■ **Exercise**:
Output exactly the lines from the one containing "1002x808 pixels." through the final line of the entries below, both included, and skip the pictures.

(Stored records)
╔══

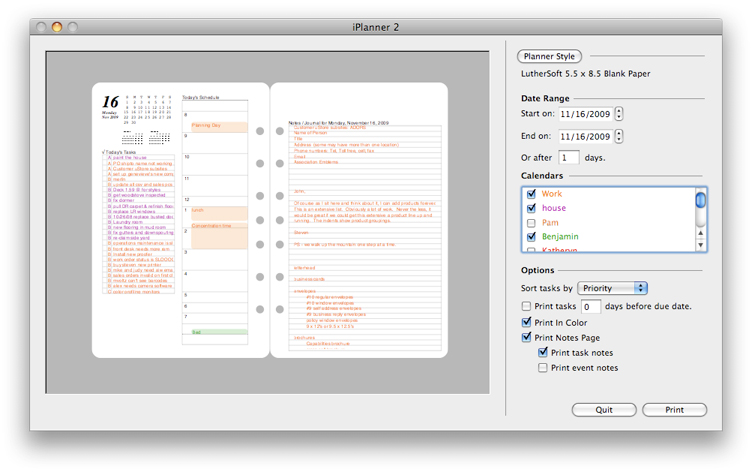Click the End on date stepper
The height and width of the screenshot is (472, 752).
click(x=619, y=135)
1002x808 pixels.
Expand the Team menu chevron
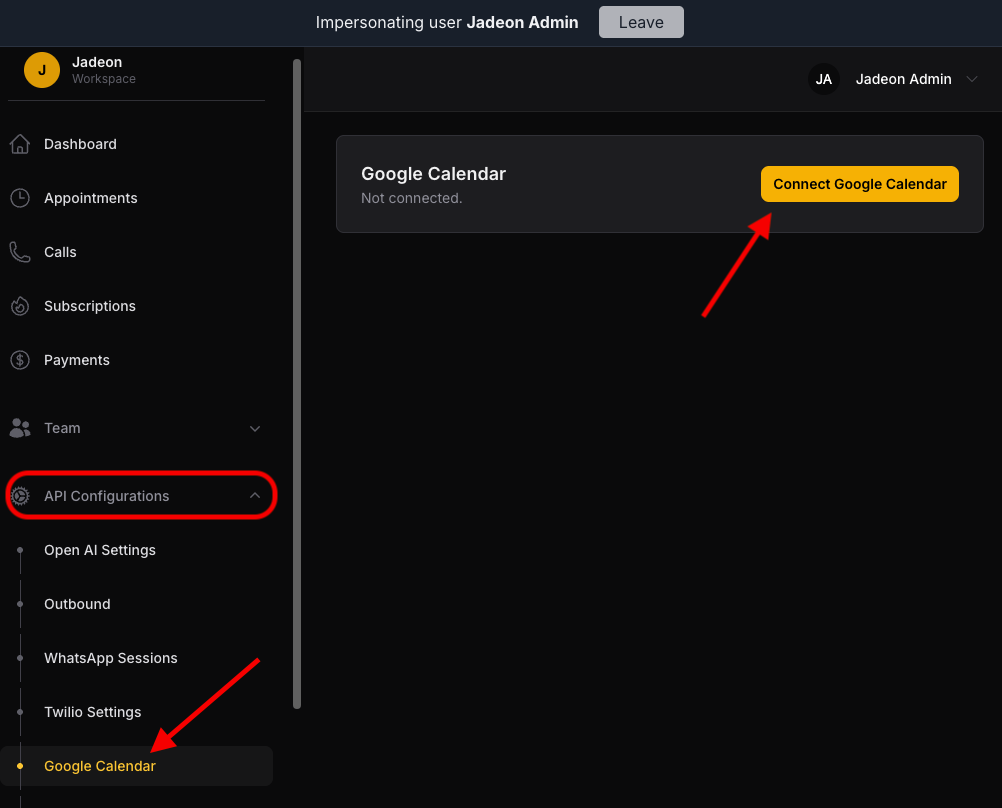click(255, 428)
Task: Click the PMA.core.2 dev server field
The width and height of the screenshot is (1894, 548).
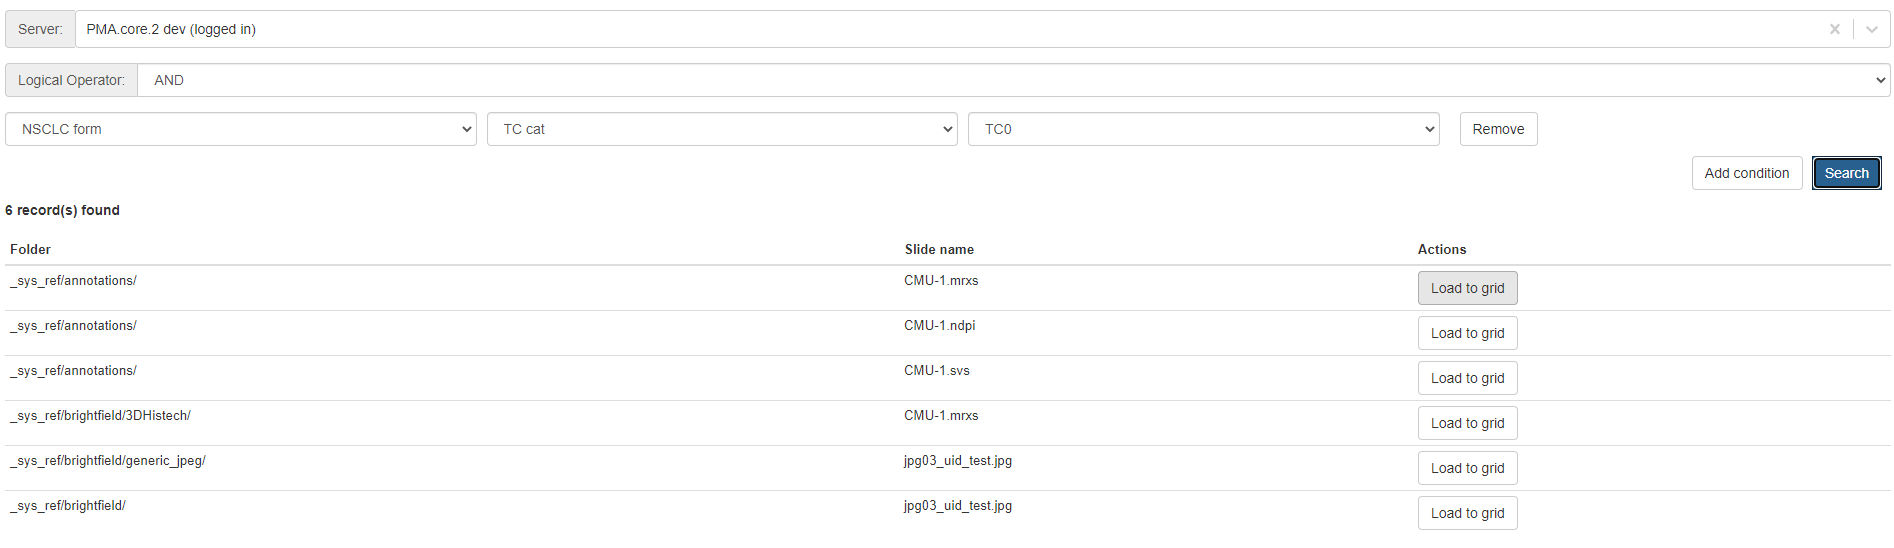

╚══

■ **Answer to this task**:
1002x808 pixels.
Expand the Team menu chevron
click(255, 428)
Task: Click the PMA.core.2 dev server field
The width and height of the screenshot is (1894, 548).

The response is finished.